The crew stopped. That bucket never went back in the clean stockpile.
That moment happens on job sites across Tampa Bay every week. Infill lots. Redevelopment parcels. Old industrial tracts that look clean from the street. The surface tells you nothing. The machine tells you the truth.
Knowing what to do next is the difference between a clean project and a liability that follows the material wherever it goes. It is why Chris Bodie has become known as the King of Dirty Dirt.
Site Serve handles contaminated soil across the full range of Tampa Bay development. Large-scale marina districts. Commercial site prep. Institutional builds. Residential infill. No project is too small to require the right process, and no project is too large to cut corners on it.
What Is Dirty Dirt?
Dirty dirt is any excavated or imported soil that cannot legally be reused as clean fill, requires a permitted disposal facility, and generates hauling and manifest costs. The term covers three distinct categories in Florida, each with its own legal requirements, handling procedures, and disposal paths.

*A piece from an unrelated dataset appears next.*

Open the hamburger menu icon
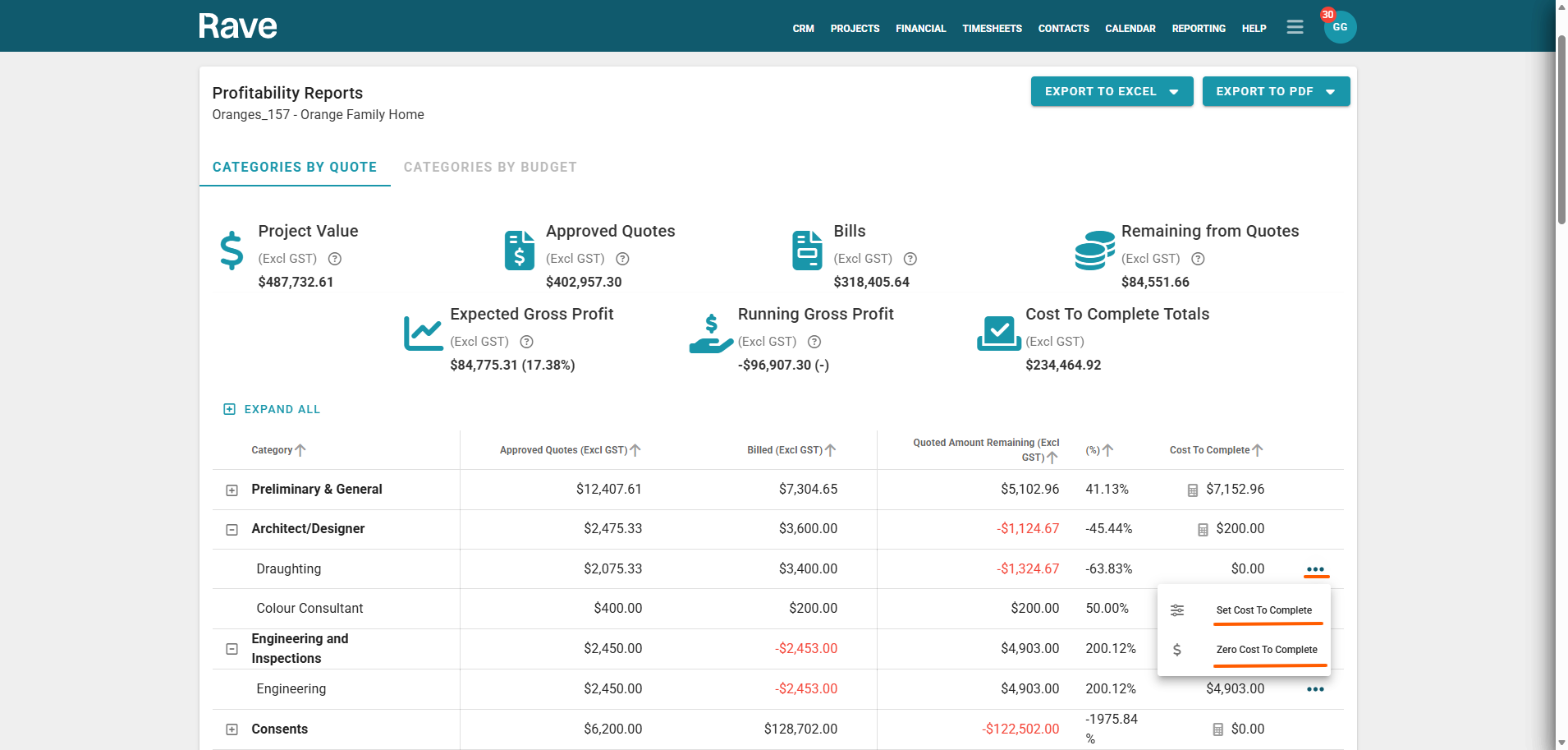This screenshot has height=750, width=1568. (1295, 27)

Chemically Contaminated Soil
This is the most dangerous type, and the hardest to catch. Petroleum hydrocarbons, heavy metals like lead and arsenic, chlorinated solvents, PCBs. The material can look completely normal. No discoloration. No odor. Contamination at this level is invisible until it is tested.

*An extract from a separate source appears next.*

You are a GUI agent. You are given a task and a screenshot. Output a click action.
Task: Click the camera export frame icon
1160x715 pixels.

That is what makes it a problem. A contractor who moves it without knowing what it is has already started the clock on a liability event.
Debris-Mixed Fill
Concrete chunks, asphalt fragments, glass, metal scrap, demolition waste. Soil that has been mixed with material it was never supposed to touch. This type is usually visible once you get into it. But visually clean is not the same as legally clean, and debris-mixed fill cannot go to a clean fill site regardless of how it looks.
Structurally Unsuitable Material

Muck. High-organic-content clay. Saturated fill that will not pass compaction. Florida has more of this than most states, sitting under developed parcels throughout the region. It does not have to be contaminated to be a problem. It just has to be wrong for the job.

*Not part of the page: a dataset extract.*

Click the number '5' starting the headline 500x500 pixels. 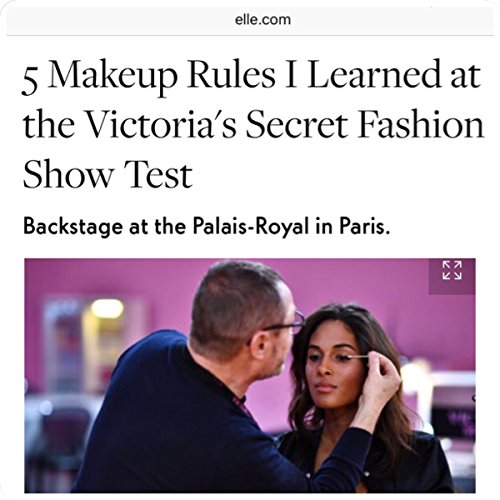30,80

All three types fall under what the trades call dirty dirt. None of it can go where clean fill goes. Each type has its own handling path. Getting them confused costs money and creates exposure.
Why Florida Has More of It
Tampa Bay carries decades of industrial history in its soil. Gas stations, dry cleaners, manufacturing operations, chemical facilities. They occupied parcels that are now prime development targets. When those businesses closed, the contamination did not leave with them.
Underground storage tanks are a specific and widespread source. More than 30% of Florida’s underground storage tanks have leaked, leaving petroleum-contaminated plumes that can extend far beyond the original tank location. Those plumes are still being excavated on active job sites across the region today.
Agriculture adds another layer. Citrus operations covered large portions of this state through most of the 20th century and relied on arsenic-based pesticides. That arsenic is still in the soil on former grove sites, including parcels in Hillsborough and surrounding counties now being converted to residential and commercial development.
The land looks cleared. The contamination is not gone.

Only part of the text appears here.